4

Mi habitación había sido concebida originalmente como despensa, aunque nunca llegó a ser utilizada como tal. Cuando tuve edad suficiente para abandonar la cama en la habitación de los Carroll, fue Randall el que pensó que podría hacer algunos arreglos menores en el cuartucho junto a la cocina, que hasta entonces había sido el vertedero de basura de toda la casa. El espacio no abundaba en la granja.

Fue así como, ingenio mediante, el cubil de seis metros cuadrados se adaptó para mi desembarco. Una litera elevada con un mueble en la parte de abajo y un escritorio minúsculo constituyeron todo el mobiliario. Desde el punto de vista de la comodidad dejaba bastante que desear; apenas tenía sitio para moverme, debía cruzar la sala cada vez que necesitaba ir al baño y por la mañana el ajetreo en la cocina actuaba como despertador natural. Pero todo esto me importaba un pepino. Era mi habitación, y no debía compartirla con nadie. Las otras, seis en total, estaban en la planta alta y albergaban a dos o tres niños cada una. La situación me había generado algunos inconvenientes, envidias e intentos de arrebatármela. Mathilda lo había probado casi todo, desde plantear que aquella habitación debía ser rotativa hasta formular acusaciones exageradas o falsas para desprestigiarme. Recientemente, Orson también se había incorporado a la lista de aspirantes.

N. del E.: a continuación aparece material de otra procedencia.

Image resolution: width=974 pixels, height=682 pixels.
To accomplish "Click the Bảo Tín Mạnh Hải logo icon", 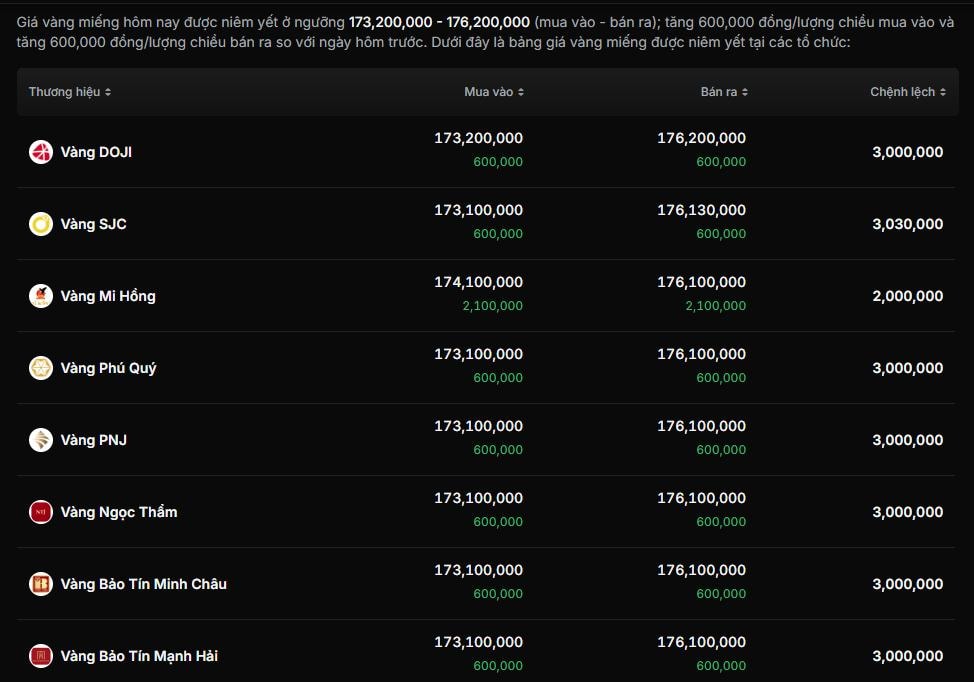I will (x=41, y=656).
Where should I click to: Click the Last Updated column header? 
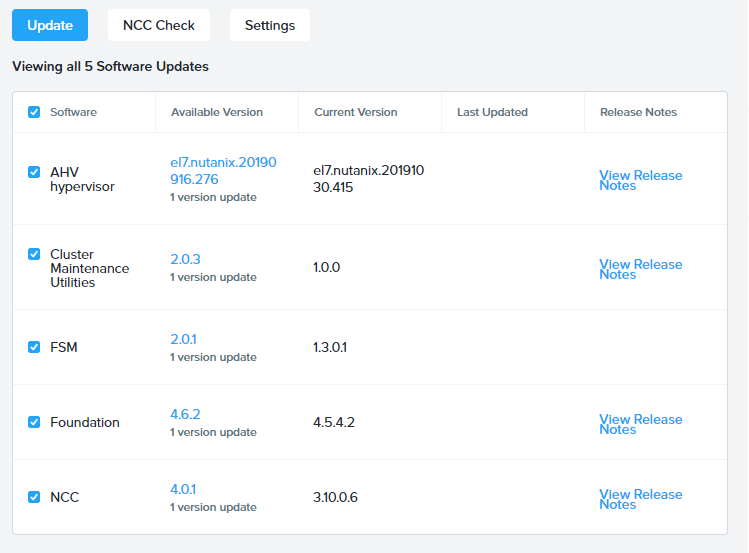click(492, 112)
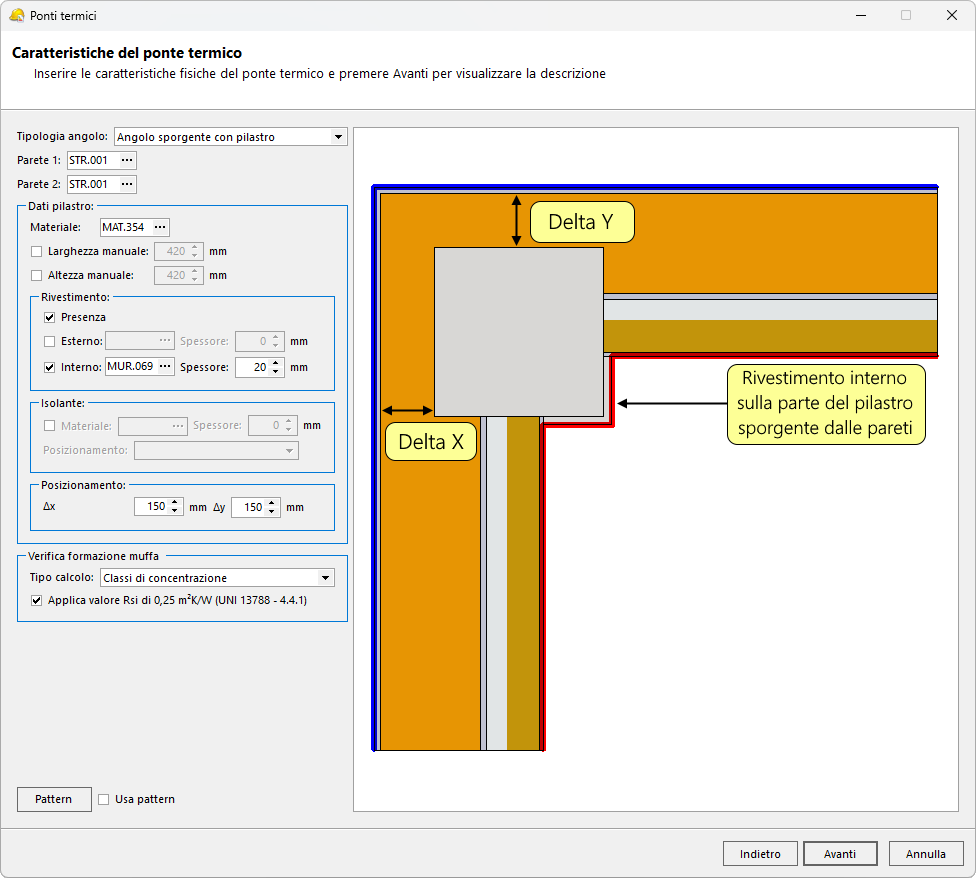The image size is (976, 878).
Task: Click the Δx value input field
Action: point(151,507)
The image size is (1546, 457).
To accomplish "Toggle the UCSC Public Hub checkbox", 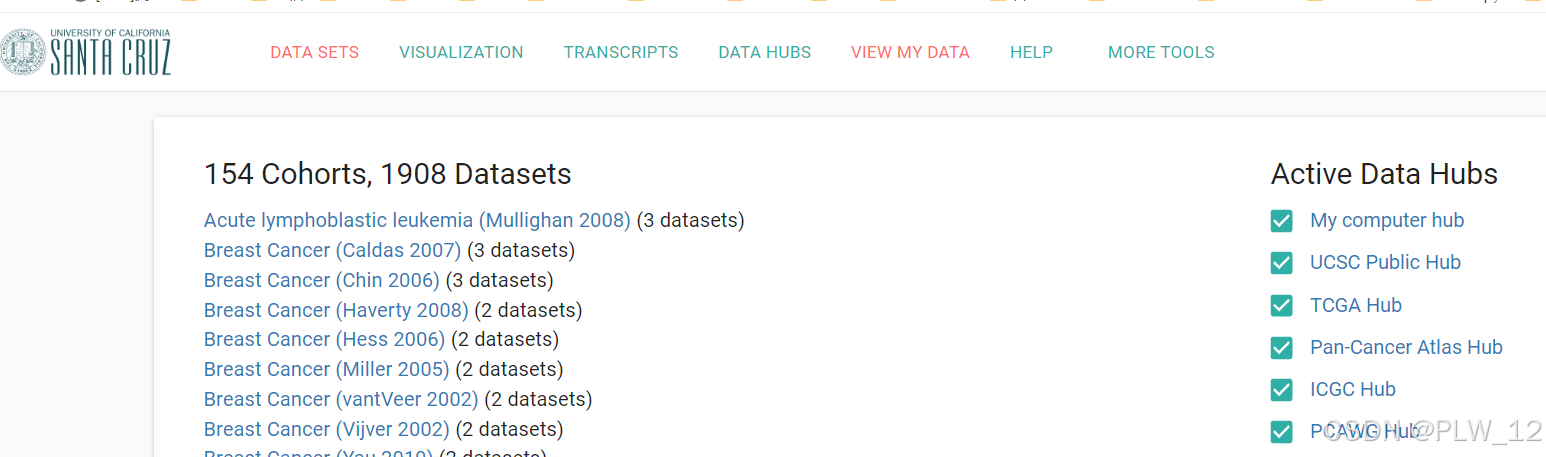I will coord(1281,263).
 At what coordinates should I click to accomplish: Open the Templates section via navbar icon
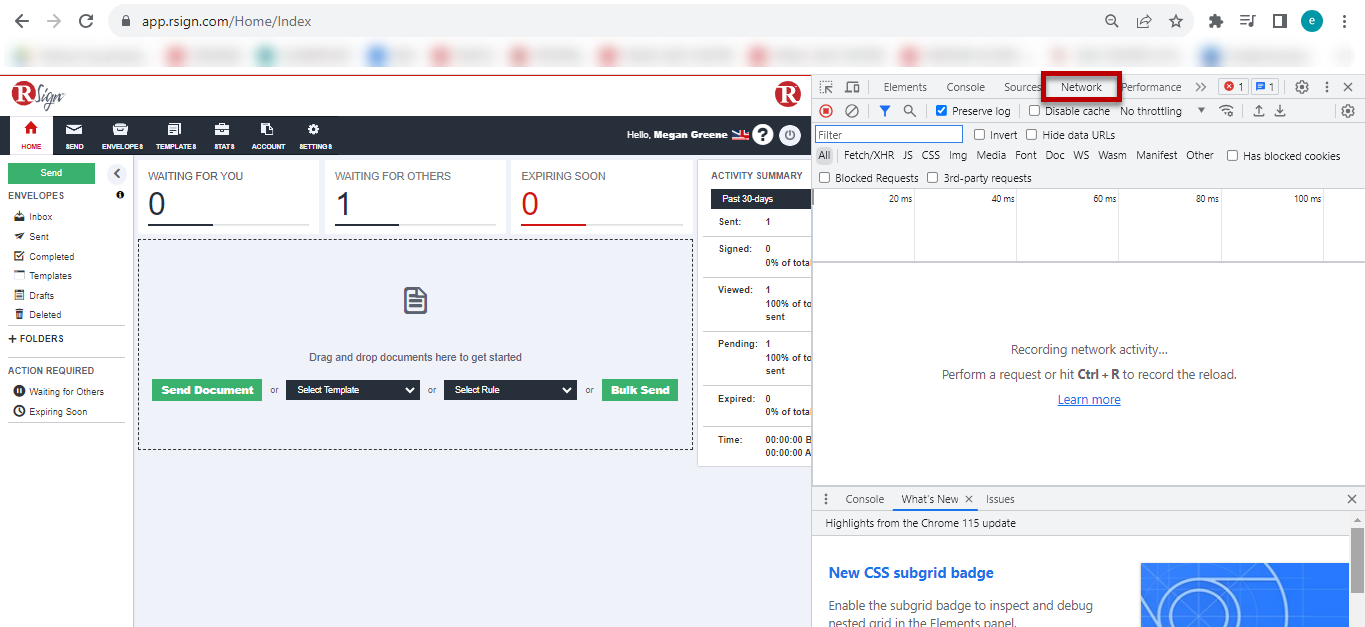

Una de las ventajas de tener habitación propia era la de poder meditar en soledad, algo que esa noche necesitaba sobremanera. Yacía en la cama, repasando una y otra vez el incidente de la tarde: Amanda exhibiendo el libro que Collette Meyer me había prestado y estrellándolo contra la mesa con desprecio, la ligera curvatura en los labios de Orson, la fotografía sobresaliendo del ejemplar de Lolita. Apenas podía creer que la secuencia fuera real y no el resultado de un sueño estrafalario y cruel.

La primera cuestión que me inquietaba era que los responsables de la endemoniada trampa tenían que haber descubierto la existencia del libro observándome por la única ventana de mi habitación. Me di la vuelta y clavé la vista en ella. Muchas veces olvidaba correr las cortinas y no costaba pensar que alguno de mis enemigos se hubiera tomado la molestia de acechar tras el cristal a fin de hacerse con algún secreto con el que extorsionarme. Puesto que yo había leído Lolita la noche anterior, y Amanda lo había encontrado esa misma mañana en el sótano, era obvio que mis enemigos habían hecho una visita relámpago ese mismo día.

Me di cuenta de que casi sin proponérmelo pensaba en mis enemigos, y no solo en uno.

No haber confesado que el libro era mío había sido una jugada afortunada, pero en el futuro tendría que extremar las precauciones. Por lo pronto, a primera hora del día siguiente visitaría a Collette para explicarle la situación, rogándole que negara toda vinculación con el libro si Amanda se lo preguntaba.

Fui hasta la puerta y apagué la luz. Esa noche había luna. Me aseguré de correr la cortina y regresé a la cama. Poco a poco, mis párpados se fueron cerrando y mi cuerpo se deslizó por un tobogán aterciopelado. El sueño estaba a punto de vencerme cuando el último hilo de coherencia se tensó, devolviéndome al mundo real, y con la velocidad de un rayo me senté en la cama, como si hubiese recibido una descarga de adrenalina.

El libro.

¿Qué sucede con el libro?

Había algo más.

¿Qué?

Respiraba con dificultad.

Collette Meyer tenía la costumbre de escribir su nombre en todos sus libros, y Lolita no había sido la excepción. ¿¡Cómo lo has olvidado!? Pude ver en mi cabeza la caligrafía clara y regordeta de Collette en la solapa de la sobrecubierta. Después recordé la visión del libro en manos de Amanda, con la fotografía emergiendo entre las páginas, e intenté dilucidar, sin éxito, si tenía la sobrecubierta o no. ¡Pero estaba claro que no la tenía! Amanda no hubiera pasado por alto algo tan evidente.

Mis planes se desmoronaban. No solo no podría cortar los hilos que me ligaban con ese libro, sino que Orson y Mathilda tenían en su poder algo que podría condenarme sin posibilidad alguna de redención: la sobrecubierta.

Me aplastarían como a una hormiga.

Esa noche apenas conseguiría dormir un par de horas.